• **EXERCISE DESCRIPTION**
Continue the transcript below, the conversation with Jordan and Hannah about first recognizing their identities, from its final line.

I’m Jordan, cisgender male and identify as pansexual. I identify as well as a person with a permanent physical disability. Oh, yeah, I’m white of European descent. I’m Canadian. Don’t hold it against me. My background is Portuguese. So, pretty much European, but born in Canada. 

Vanessa: 

Awesome. Thank you. So I want to start by talking with the first time you realized you were non-binary or queer or had a disability. And I acknowledge, and it’s important to be able to talk across difference, that these are very different stories for each of you and also their stories that you’ve had in your lives. Jordan, would you like to share first? 

Jordan: 

Yeah, sure. I mean, I guess the disability part is pretty straightforward. It’s from birth. I’ve always identified as a person with a disability. A lot of it had to do with early upbringings of getting treated differently than other people or other children in the room. 

At a very young age, I was pretty aware that I was different from everybody else. Maybe I couldn’t define disability or had a notion of what that was. For as long as I can remember, I’ve always known or felt different. 

Hannah: 

I think from a very young age, when you are old enough to start gaining the cognition, to realize that there’s something, something horribly awry, when you look around at the people that you’re surrounded by. 

I didn’t necessarily ever feel that sense of belonging, but I didn’t have a context when I was younger for that being an uncomfortable thing. I was just always dancing to a different drum. Always just a wild and very free kid. 

But, as we’ve discussed before in a previous conversation, growing up in white, middle-class suburbia is a very insular and information-padded place to grow up. So I didn’t have names for anything that I was feeling. So different is a word to describe it, but, but it wasn’t until much, much later in my life when I started to gain access to, I guess what could be considered counterculture, that I started finding what these things were called, and I could put names to what I was feeling, and then it really developed from there.

But from 8 or 9 or so when I really started noticing that the ways that I was behaving and the ways that I felt didn’t fit with the narrative I was surrounded by, and that was an incredibly uncomfortable process. Once I realized that, growing up through into my teens, and then ultimately into my 20s, where everything I knew was so much oscillating back and forth, I would succumb to pressures or whatever and try to fit that mold. But who you are always breaks out. So, yeah, a very young, very young kid when I realized it and then named it in my 30s.

• **DATA RECORDS**

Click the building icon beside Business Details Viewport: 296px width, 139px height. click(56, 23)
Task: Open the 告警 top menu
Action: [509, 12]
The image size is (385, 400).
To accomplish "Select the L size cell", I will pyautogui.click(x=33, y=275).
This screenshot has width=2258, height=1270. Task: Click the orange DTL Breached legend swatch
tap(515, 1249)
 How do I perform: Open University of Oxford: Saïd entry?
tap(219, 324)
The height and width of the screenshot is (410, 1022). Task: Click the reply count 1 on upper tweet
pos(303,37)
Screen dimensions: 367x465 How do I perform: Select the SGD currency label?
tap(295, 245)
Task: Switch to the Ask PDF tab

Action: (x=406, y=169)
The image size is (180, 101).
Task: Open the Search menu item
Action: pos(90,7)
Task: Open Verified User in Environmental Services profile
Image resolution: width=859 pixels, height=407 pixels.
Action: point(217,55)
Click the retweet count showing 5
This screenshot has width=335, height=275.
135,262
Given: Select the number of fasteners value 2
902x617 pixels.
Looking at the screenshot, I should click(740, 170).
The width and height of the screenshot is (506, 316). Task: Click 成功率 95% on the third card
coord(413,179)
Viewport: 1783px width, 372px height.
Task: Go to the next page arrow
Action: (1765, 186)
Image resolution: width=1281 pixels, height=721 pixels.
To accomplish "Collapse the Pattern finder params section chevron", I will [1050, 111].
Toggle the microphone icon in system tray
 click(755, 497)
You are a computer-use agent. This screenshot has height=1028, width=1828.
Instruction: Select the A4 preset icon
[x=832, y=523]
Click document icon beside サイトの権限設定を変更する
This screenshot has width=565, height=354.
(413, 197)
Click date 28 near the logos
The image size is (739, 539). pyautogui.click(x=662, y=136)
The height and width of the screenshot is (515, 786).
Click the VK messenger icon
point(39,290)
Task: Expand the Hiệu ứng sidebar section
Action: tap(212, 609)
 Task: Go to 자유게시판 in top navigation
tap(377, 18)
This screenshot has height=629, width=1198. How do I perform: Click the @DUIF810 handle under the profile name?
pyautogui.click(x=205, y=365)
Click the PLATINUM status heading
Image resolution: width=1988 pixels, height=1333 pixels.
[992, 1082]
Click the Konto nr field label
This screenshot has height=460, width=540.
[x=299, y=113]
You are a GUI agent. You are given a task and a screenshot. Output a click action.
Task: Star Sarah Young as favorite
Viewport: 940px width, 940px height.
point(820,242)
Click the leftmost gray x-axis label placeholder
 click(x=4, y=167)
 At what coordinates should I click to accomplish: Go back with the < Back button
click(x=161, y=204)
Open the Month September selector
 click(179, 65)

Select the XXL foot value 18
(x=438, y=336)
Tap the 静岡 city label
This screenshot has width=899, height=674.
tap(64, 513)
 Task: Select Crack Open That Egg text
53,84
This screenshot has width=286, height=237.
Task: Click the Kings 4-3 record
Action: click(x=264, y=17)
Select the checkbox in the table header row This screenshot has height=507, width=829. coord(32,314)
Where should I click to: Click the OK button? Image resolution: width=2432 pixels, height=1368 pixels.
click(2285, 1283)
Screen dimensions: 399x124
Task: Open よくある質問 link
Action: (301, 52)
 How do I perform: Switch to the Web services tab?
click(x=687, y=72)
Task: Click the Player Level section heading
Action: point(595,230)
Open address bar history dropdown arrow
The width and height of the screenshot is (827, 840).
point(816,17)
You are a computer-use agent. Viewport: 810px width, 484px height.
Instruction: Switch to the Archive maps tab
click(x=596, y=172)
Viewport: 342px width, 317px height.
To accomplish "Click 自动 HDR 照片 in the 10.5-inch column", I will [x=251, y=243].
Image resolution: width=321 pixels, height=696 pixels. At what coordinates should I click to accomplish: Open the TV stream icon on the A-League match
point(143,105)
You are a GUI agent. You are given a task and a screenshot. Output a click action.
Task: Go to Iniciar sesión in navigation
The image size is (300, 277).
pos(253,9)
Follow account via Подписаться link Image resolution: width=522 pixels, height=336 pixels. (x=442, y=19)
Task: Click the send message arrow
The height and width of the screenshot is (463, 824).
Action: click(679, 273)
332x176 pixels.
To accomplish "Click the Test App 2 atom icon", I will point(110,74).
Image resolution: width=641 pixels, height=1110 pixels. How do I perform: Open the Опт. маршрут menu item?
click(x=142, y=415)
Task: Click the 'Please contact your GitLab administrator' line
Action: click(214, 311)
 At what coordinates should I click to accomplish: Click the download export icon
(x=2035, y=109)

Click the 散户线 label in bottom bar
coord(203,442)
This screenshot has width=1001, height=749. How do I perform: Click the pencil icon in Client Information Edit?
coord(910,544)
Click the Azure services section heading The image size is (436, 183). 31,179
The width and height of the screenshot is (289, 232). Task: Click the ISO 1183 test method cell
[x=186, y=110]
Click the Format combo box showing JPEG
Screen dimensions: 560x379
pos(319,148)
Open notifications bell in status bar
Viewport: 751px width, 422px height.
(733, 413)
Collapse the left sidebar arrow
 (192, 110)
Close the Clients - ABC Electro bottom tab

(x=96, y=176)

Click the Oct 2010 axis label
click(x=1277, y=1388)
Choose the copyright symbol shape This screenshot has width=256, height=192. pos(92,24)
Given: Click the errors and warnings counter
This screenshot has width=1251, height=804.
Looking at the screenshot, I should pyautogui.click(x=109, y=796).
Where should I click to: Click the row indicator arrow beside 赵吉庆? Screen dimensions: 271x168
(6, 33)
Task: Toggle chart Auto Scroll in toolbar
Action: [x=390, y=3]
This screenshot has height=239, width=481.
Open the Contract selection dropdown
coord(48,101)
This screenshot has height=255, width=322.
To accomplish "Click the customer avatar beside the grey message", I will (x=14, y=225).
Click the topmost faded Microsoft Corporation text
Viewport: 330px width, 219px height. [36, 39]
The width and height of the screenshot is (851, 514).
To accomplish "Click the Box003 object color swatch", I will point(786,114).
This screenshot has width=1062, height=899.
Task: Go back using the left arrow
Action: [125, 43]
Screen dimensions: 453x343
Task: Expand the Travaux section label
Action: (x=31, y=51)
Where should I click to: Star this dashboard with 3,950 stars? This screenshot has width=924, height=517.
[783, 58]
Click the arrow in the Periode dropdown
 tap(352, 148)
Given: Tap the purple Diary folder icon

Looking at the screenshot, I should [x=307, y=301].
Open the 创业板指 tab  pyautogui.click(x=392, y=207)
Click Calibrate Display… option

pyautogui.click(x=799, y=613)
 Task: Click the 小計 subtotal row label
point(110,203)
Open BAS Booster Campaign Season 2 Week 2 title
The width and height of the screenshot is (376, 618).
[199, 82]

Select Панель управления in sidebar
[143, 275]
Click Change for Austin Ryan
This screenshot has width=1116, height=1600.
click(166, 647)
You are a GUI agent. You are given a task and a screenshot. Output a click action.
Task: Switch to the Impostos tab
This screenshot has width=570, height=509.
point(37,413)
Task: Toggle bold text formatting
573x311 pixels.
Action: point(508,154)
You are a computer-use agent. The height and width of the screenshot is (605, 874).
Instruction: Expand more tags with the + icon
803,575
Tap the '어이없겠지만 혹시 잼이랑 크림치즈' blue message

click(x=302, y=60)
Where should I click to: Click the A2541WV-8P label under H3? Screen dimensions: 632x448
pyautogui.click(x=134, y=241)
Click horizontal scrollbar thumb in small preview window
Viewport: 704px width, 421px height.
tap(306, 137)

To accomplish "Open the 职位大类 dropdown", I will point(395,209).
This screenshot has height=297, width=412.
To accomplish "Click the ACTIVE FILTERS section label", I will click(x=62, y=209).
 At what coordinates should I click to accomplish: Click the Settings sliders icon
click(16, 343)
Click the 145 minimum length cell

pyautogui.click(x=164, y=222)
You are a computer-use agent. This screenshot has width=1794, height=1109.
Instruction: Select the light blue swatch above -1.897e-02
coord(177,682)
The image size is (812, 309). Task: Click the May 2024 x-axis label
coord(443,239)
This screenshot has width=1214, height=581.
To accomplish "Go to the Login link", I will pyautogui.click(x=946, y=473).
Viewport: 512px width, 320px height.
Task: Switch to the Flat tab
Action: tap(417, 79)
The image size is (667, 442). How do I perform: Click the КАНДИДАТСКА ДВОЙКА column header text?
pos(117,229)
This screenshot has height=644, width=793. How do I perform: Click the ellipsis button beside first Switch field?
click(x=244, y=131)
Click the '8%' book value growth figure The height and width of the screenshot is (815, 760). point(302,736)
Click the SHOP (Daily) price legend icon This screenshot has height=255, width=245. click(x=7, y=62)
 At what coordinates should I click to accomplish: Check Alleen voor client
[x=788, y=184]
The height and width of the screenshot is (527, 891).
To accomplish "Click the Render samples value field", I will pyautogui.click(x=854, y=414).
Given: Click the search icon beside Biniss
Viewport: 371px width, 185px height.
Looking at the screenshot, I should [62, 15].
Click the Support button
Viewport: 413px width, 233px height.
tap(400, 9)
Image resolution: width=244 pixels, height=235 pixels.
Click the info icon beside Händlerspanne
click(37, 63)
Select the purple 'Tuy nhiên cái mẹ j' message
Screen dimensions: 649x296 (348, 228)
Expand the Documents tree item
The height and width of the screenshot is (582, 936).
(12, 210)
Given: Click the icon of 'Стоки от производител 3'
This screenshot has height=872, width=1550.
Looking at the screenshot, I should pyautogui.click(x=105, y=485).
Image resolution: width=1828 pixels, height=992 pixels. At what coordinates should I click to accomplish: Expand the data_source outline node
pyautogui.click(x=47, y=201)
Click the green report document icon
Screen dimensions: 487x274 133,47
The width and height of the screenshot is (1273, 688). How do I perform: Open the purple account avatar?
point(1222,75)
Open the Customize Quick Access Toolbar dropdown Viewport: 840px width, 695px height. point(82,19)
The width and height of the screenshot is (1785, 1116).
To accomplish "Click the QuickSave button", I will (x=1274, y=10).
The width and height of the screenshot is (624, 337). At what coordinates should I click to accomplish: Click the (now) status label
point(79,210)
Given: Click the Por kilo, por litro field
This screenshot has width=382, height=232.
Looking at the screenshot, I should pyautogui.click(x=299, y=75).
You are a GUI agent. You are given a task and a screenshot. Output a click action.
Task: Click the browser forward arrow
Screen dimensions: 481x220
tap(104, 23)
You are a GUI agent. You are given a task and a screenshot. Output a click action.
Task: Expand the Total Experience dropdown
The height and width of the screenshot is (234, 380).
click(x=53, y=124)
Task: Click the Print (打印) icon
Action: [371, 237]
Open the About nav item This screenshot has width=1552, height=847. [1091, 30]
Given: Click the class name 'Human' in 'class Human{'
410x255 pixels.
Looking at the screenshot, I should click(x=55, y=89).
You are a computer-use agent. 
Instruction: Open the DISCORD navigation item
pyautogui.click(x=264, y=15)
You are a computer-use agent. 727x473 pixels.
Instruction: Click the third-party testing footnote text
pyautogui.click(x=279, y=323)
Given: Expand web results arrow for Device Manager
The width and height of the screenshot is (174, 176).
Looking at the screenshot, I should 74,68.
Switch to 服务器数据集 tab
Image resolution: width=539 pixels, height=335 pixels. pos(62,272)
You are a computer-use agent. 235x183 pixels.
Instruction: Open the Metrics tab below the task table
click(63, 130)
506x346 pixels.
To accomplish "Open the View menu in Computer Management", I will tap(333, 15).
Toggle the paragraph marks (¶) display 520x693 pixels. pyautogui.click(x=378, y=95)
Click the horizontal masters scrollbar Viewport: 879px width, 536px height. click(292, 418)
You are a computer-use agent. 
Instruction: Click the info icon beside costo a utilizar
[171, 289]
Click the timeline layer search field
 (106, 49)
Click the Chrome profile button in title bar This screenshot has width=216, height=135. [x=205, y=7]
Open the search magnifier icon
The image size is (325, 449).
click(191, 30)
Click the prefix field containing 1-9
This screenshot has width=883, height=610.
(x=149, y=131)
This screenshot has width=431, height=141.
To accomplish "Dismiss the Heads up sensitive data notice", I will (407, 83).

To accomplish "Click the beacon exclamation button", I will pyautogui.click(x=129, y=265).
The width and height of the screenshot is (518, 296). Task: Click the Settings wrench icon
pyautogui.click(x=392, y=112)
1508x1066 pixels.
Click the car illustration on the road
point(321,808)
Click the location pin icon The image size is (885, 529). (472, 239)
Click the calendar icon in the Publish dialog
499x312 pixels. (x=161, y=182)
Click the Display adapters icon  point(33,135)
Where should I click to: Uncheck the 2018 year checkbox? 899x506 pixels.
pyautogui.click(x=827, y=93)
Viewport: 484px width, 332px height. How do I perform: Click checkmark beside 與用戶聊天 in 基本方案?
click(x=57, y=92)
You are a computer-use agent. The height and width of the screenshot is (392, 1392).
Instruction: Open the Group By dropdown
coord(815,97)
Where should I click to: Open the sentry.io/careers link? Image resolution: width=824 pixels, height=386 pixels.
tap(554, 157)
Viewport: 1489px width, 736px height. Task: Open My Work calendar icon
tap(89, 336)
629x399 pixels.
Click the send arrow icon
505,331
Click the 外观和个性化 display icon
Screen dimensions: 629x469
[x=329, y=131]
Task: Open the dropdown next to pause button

• **RESULT OF THIS EXERCISE**
Vanessa: 

So in my personal experience, I don’t have a visible disability, so it’s quite different, but as a person with bipolar disorder and pansexual, I remember both being told that all your life is going to be hard because of this and experiencing challenges. But I also felt that there were some things that were beautiful about these different identities.

I do want to talk about both, but in this case, I’d like to start with some of the experiences that have been challenging for either of you living outside the dominant group. 

Jordan: 

I mean, I think for me, it was always a little bit more obvious, and the circle was drawn very easily because it wasn’t something that I was battling internally with identity or with mental issues. It was all very physical. It was all out there. I couldn’t hide it. There was no way for me to not be isolated or separated from a group of people whether I wanted to or not. That was the case, and that’s how I was treated. 

So for me, being the only disabled person was always very challenging because it did create a lot of isolation and a lot of resentment. I just wanted to be like every other kid. When you don’t understand the reasonings or intentions behind why you’re being treated a certain way, that can develop into a lot of anger and frustration. Like, why am I getting treated differently than others? 

Nobody is sympathetic to the explanation. It’s more just action. When you’re young and you don’t understand what the fuck’s going on, you’re just trying to make sense of it in your head. A lot of it’s like, I don’t understand what the fuck’s going on, so I’m just going to be pissed off until somebody tells me what the fuck’s going on.

There was a lot of anger and a lot of frustration and a lot of outbursts and just being pissed off at people and crowds and really just trying to navigate those waters between understanding, my own internal struggles with being different and then also navigating the waters of being literally treated different on a day-to-day basis. 

That had a psychological impact on me and the impact I had on other people around me because I didn’t always have the best attitude or I didn’t always have a positive outlook on life. That negativity can also be transferable in circles, and that kind of sticks with you as well. 

It becomes very challenging in those kinds of situations because communication is also a factor. If you don’t know how to communicate these feelings, then it just gets perceived as a kid complaining a lot. He has a lot of issues with anger and frustration, not knowing that it’s all very cyclical. Every action they do causes a reaction which then furthers their action, which causes even worse reactions out of me.

That was also very challenging for me to navigate as a youth, up until I could understand my own emotions, my own thoughts about my body and how I felt about being around other people and how I can connect with other people, until it finally kicked in, where I wasn’t so upset about it.

Hannah: 

In relation to that, there’s a lot of corollaries to be drawn between what deficit it is socially and culturally for anybody who’s facing any kind of a way that they’re different from the people that are surrounded by that. It comes down to, there’s a significant lack of information, and that information is not properly disseminated to people. So the education culturally isn’t there.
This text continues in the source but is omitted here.